What stands out in that journey is how uniquely Edith’s own story is told through the game itself. What Remains of Edith Finch immediately establishes a sense of place, with variety and creativity, in the old home that provides its setting. The Finch homestead is filled from floor to ceiling with books and cleaning supplies, hinting at a quiet war between those trying to hang onto the past and those trying to scrub it clean.

 

"Actually, it kind of works because most of those books are about arches."

 

Each room is a doorway into a different world, each with its own character and mode of telling the story of its former inhabitants. The house itself is creaky but warm, homey but full of mysteries, and provides a durable canvas that allows the game to recontextualize its backdrop across different eras and perspectives.

The game also blends form and function beautifully. Edith’s words, or those of her forebears, pop up in glowing letters across the environment, existing both as something separate from the world she’s experiencing and also an unavoidable part of it. They convey the information and establish the mood of the game’s narrative, while also guiding the player to each new destination.

The game also uses the different modes of storytelling at its center to convey its themes and ideas. The player may be asked to perform a repetitive, ordinary task with one hand and explore a fantasy world with the other, pulling them into the same confluence of drudgery and escapism their avatar is experiencing. They may control household objects as if by magic, little realizing the consequences to come. They may squeeze into crawl spaces, hear the rhythmic thumps of hammer meeting stone, or shift their gaze and notice the portent of why this trip matters so much right now. The player is a part of these events, not just an observer, which heightens their impact.

In that, What Remains of Edith Finch pays tribute to the force of a good story and the power of art, in any form, to put us into the heads of those who create it, to give those creators a way to come back to life, however fleetingly. The game leaves things ambiguous as to how much of what we see and experience in its tall tales is “real.” But regardless of whether the deer that crosses Edith’s path as she walks toward the house is ordinary fauna, or something more fantastical, it remains a symbol and a metonym for the parts of these stories that linger and affect us, that provide comfort and connection, regardless of whether they’re literally true.

 

The game is actually a stealth Bambi mid-quel.

 

In the end, the game answers its own implied question. What remains of Edith Finch is her story. And what remains of the Finches is this place, a living monument and museum to the lives that this woe-begotten family lived, constantly built upon again and again, full of fantasies and tragedies intertwined. It is a place of great imagination but also great loss, the two inseparable from one another. It is a place that lives on, and with it, so do those who once inhabited it.

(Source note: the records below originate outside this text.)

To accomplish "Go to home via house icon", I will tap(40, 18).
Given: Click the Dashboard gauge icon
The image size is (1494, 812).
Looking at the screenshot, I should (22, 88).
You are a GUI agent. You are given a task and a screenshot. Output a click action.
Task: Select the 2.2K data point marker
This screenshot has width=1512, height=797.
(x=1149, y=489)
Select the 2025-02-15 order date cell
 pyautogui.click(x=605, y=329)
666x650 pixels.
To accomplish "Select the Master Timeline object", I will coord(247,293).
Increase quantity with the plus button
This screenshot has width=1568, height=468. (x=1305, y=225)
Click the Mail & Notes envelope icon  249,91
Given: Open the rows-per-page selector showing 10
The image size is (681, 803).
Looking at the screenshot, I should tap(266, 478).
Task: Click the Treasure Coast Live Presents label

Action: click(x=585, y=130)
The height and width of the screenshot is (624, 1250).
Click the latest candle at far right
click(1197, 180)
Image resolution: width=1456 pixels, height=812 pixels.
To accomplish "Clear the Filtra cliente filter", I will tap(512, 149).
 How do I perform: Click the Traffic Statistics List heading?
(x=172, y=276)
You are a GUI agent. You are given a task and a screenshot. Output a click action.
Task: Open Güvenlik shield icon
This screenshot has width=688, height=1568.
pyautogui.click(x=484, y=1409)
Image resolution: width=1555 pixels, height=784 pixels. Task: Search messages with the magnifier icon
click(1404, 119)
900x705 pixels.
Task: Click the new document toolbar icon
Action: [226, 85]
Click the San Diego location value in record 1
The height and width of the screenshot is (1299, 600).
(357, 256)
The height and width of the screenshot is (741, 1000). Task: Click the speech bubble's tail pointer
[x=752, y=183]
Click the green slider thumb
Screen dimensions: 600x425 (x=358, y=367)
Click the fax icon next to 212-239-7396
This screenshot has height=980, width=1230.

The game’s end credits begin with a simple tribute, “For Shirley Dallas,” the real life mother of the game’s creative director, and a corresponding date, like so many that Edith herself scribbles into her journal. What Remains of Edith Finch plays coy about whether Edie or Dawn is in the right about the proper place of family lore in the Finches’ lives. But with that final in memoriam, and in the game taken as a whole, the creators tip their hand about which side they fall on.

What Remains of Edith Finch is, ultimately, an embrace of the way that these creative expressions, including the game itself, allow us to pay tribute to and hang onto those closest to us, even when they’re gone. Bad things happen to the people we love, but telling stories about them, imagining them in better places or close by in other forms, making art and spinning tales that celebrate their lives, helps us to preserve them, to understand them, and ultimately, to keep them with us.